§ **Work order**:
Find the string "agent" in the listing and report every line that has it.

==============================

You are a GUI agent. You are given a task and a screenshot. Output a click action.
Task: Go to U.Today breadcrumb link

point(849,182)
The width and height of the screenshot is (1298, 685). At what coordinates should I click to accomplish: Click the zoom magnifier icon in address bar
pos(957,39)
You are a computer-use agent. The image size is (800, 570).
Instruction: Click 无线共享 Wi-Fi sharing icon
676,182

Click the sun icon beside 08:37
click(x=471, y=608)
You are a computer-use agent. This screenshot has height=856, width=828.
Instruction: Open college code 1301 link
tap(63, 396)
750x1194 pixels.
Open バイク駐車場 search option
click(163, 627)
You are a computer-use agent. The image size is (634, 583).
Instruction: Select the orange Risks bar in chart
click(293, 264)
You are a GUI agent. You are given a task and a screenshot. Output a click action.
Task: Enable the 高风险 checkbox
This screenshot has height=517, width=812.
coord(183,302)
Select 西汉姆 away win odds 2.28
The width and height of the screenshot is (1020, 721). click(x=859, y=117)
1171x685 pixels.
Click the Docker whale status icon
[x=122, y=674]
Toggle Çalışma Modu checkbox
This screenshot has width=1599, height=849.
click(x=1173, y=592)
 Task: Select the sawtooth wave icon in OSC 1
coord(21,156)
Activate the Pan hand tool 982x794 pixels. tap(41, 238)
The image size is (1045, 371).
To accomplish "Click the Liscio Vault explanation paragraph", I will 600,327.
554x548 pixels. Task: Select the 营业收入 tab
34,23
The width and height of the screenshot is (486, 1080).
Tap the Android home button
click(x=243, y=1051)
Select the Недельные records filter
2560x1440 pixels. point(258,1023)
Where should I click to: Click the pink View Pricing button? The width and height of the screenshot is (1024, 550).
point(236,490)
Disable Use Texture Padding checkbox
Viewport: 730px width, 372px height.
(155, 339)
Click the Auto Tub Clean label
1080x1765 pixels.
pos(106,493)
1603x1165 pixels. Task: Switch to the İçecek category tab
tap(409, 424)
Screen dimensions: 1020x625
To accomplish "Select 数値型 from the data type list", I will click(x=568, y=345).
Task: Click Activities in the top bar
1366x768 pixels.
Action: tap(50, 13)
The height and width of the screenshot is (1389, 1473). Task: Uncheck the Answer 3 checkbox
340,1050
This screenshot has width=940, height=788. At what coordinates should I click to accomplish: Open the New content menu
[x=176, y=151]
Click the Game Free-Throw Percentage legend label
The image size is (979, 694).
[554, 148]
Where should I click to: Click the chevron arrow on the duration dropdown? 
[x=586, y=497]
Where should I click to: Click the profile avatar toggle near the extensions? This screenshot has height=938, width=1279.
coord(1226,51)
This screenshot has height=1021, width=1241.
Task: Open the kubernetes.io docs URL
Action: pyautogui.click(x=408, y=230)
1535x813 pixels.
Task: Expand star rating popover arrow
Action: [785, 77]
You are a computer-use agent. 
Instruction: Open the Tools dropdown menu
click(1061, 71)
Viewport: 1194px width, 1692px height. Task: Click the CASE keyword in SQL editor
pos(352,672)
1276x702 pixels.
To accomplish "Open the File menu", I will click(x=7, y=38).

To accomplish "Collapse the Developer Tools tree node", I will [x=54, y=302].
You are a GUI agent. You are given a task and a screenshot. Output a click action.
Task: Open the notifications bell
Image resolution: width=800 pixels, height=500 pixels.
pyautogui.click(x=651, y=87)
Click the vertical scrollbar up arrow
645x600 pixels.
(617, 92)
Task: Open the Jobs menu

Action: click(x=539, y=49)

==============================

§ **Answer box**:
You are a GUI agent. You are given a task and a screenshot. Output a click action.
You are a computer-use agent. The image size is (800, 570).
You are a computer-use agent. This screenshot has height=856, width=828.
You are a computer-use agent. The image size is (634, 583).
You are a GUI agent. You are given a task and a screenshot. Output a click action.
You are a computer-use agent. 
You are a GUI agent. You are given a task and a screenshot. Output a click action.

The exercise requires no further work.